[Stored entries]
____

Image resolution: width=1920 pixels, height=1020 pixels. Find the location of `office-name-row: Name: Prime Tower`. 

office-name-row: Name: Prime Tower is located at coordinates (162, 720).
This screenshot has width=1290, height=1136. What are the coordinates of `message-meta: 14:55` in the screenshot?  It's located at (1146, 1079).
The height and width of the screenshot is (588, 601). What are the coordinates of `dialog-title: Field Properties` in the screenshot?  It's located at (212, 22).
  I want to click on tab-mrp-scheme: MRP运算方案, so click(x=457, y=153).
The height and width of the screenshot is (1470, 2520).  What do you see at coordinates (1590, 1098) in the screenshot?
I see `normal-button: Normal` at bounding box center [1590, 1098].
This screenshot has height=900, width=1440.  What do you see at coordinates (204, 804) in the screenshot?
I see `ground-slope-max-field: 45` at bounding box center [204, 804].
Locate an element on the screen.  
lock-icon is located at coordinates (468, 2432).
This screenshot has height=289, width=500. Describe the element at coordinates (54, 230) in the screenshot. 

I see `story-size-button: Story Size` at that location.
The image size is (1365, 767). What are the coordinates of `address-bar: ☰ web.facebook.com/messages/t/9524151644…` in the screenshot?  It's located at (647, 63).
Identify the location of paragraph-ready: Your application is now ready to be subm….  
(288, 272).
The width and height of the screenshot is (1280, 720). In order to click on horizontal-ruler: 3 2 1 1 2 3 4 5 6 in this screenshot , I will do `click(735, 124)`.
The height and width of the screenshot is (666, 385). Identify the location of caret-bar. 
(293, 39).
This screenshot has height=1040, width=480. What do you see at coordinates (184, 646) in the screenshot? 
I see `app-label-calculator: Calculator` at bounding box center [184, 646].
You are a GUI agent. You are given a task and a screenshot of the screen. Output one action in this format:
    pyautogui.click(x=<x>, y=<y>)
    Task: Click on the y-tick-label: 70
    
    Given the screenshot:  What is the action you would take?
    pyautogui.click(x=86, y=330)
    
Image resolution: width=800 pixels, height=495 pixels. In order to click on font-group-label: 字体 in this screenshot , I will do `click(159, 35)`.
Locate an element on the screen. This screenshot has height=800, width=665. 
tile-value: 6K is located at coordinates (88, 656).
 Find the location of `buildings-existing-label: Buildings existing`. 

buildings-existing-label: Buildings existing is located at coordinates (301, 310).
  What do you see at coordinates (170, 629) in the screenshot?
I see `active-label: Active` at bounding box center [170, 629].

____

_Task prompt_
Set down all of the records above again, word for word, keeping every character and line break the same.

_Exercise response_
Image resolution: width=1920 pixels, height=1020 pixels. Find the location of `office-name-row: Name: Prime Tower`. 

office-name-row: Name: Prime Tower is located at coordinates (162, 720).
This screenshot has width=1290, height=1136. What are the coordinates of `message-meta: 14:55` in the screenshot?  It's located at (1146, 1079).
The height and width of the screenshot is (588, 601). What are the coordinates of `dialog-title: Field Properties` in the screenshot?  It's located at (212, 22).
  I want to click on tab-mrp-scheme: MRP运算方案, so click(x=457, y=153).
The height and width of the screenshot is (1470, 2520).  What do you see at coordinates (1590, 1098) in the screenshot?
I see `normal-button: Normal` at bounding box center [1590, 1098].
This screenshot has height=900, width=1440.  What do you see at coordinates (204, 804) in the screenshot?
I see `ground-slope-max-field: 45` at bounding box center [204, 804].
Locate an element on the screen.  
lock-icon is located at coordinates (468, 2432).
This screenshot has height=289, width=500. Describe the element at coordinates (54, 230) in the screenshot. 

I see `story-size-button: Story Size` at that location.
The image size is (1365, 767). What are the coordinates of `address-bar: ☰ web.facebook.com/messages/t/9524151644…` in the screenshot?  It's located at (647, 63).
Identify the location of paragraph-ready: Your application is now ready to be subm….  
(288, 272).
The width and height of the screenshot is (1280, 720). In order to click on horizontal-ruler: 3 2 1 1 2 3 4 5 6 in this screenshot , I will do `click(735, 124)`.
The height and width of the screenshot is (666, 385). Identify the location of caret-bar. 
(293, 39).
This screenshot has height=1040, width=480. What do you see at coordinates (184, 646) in the screenshot? 
I see `app-label-calculator: Calculator` at bounding box center [184, 646].
You are a GUI agent. You are given a task and a screenshot of the screen. Output one action in this format:
    pyautogui.click(x=<x>, y=<y>)
    Task: Click on the y-tick-label: 70
    
    Given the screenshot:  What is the action you would take?
    pyautogui.click(x=86, y=330)
    
Image resolution: width=800 pixels, height=495 pixels. In order to click on font-group-label: 字体 in this screenshot , I will do `click(159, 35)`.
Locate an element on the screen. This screenshot has height=800, width=665. 
tile-value: 6K is located at coordinates (88, 656).
 Find the location of `buildings-existing-label: Buildings existing`. 

buildings-existing-label: Buildings existing is located at coordinates (301, 310).
  What do you see at coordinates (170, 629) in the screenshot?
I see `active-label: Active` at bounding box center [170, 629].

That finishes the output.